Peek behind studio curtain

Boolarra artist Jenny Peterson, after 30 years of making prints, can understand the effect a studio itself has on an artist’s work.

“I rented a church in Boolarra for a couple of years at one stage, an old wooden church, and it was big, so my work became big,” Ms Peterson said.

Looking back through her folders of past prints, she can see those were two very productive years.

“When you’re paying money for something it urges you to use it,” she said.

Ms Peterson’s Park Road Studios in Boolarra are one of about 20 artists’ spaces and galleries allowing visitors in the Open Studios Latrobe weekend next month.

The Boolarra resident of about 25 years said these kind of events were highly interesting to take part in as an artist, and were often a race against the clock to fit all the destinations into one weekend.

“People are so different. Sometimes you pick up ideas from each other in terms of the tools or the equipment… how people will display their work,” Ms Peterson said.

She said she had moved studios several times in her career, however it was always the “number one need” for an artist to have their own studio.

And for Ms Peterson, a neat and organised studio was a specific need.

“I like being able to know where such-and-such a tool is because as I’m working I might need it quite quickly and to have to search through layers of stuff to find it – no,” she said.
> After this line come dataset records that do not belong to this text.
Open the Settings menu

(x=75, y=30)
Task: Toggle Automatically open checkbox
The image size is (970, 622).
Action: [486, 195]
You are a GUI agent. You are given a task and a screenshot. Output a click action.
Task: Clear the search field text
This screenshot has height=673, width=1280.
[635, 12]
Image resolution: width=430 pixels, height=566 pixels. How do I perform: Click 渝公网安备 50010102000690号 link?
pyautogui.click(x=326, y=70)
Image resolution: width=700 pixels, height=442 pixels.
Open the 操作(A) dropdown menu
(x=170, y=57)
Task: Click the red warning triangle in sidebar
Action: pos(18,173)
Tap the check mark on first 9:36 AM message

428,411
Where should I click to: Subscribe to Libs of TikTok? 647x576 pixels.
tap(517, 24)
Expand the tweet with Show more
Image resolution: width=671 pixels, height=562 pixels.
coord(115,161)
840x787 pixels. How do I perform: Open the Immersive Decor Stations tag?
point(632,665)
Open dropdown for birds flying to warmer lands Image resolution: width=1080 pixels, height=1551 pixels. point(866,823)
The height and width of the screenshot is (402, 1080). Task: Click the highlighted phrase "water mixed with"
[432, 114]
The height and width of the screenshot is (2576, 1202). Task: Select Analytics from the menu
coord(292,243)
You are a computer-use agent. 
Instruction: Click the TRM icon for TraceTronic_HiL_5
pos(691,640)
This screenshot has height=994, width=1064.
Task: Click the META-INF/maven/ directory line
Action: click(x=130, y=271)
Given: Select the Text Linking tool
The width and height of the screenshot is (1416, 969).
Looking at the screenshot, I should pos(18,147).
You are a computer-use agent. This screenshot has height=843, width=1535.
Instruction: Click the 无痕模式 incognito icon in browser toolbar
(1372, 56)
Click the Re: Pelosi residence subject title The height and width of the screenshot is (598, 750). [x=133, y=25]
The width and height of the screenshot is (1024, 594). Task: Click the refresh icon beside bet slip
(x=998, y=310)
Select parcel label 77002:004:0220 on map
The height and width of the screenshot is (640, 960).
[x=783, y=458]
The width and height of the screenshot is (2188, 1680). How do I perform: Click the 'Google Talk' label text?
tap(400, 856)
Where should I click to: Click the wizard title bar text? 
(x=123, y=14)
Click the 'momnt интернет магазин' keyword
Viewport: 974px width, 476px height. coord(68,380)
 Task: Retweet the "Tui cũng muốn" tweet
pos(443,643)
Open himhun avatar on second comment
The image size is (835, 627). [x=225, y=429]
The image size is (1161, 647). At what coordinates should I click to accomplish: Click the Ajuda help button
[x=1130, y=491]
Ms Peterson’s works are often made from found objects printed directly onto the page.

She started with objects such as flattened cake tins she had found in op shops and has more recently worked with road signs, partly as a reflection on the “habitual driving that people who live in the country do all of the time”.

Ms Peterson insisted she didn’t keep a spanner in her pocket, ready to dismantle council property, but rather found damaged objects.

“Sometimes I find them on the roadside, they’ve been run over, so they’re in the gutter and twisted and beaten up and usually off the post,” Ms Peterson said.

“The surfaces on them are a bit map-like with the scratches and the lines and the geometry of the shapes. So [the prints are] a little bit like an aerial landscape in ways.”

Newborough artist Sharon Anderson, who is also involved in Open Studios, said most of the time artists work quietly in their studios and the public don’t get a chance to see what goes on.

“Something people suddenly realise is we have an amazing diversity of artists in the Latrobe Valley,” Ms Anderson said.

PowerWorks, Morwell, will be the central hub of the weekend where participants can plan their journey.

Open Studios Latrobe runs from Saturday, 21 to Sunday, 22 October and is the same weekend as the Boolarra and District Art Show held in Boolarra Memorial Hall.

The Boolarra art show will run from Friday, 20 to Sunday, 22 October, with a wine and cheese night on the opening night from 7pm to 10pm. The show will be open on the weekend from 10am to 4pm.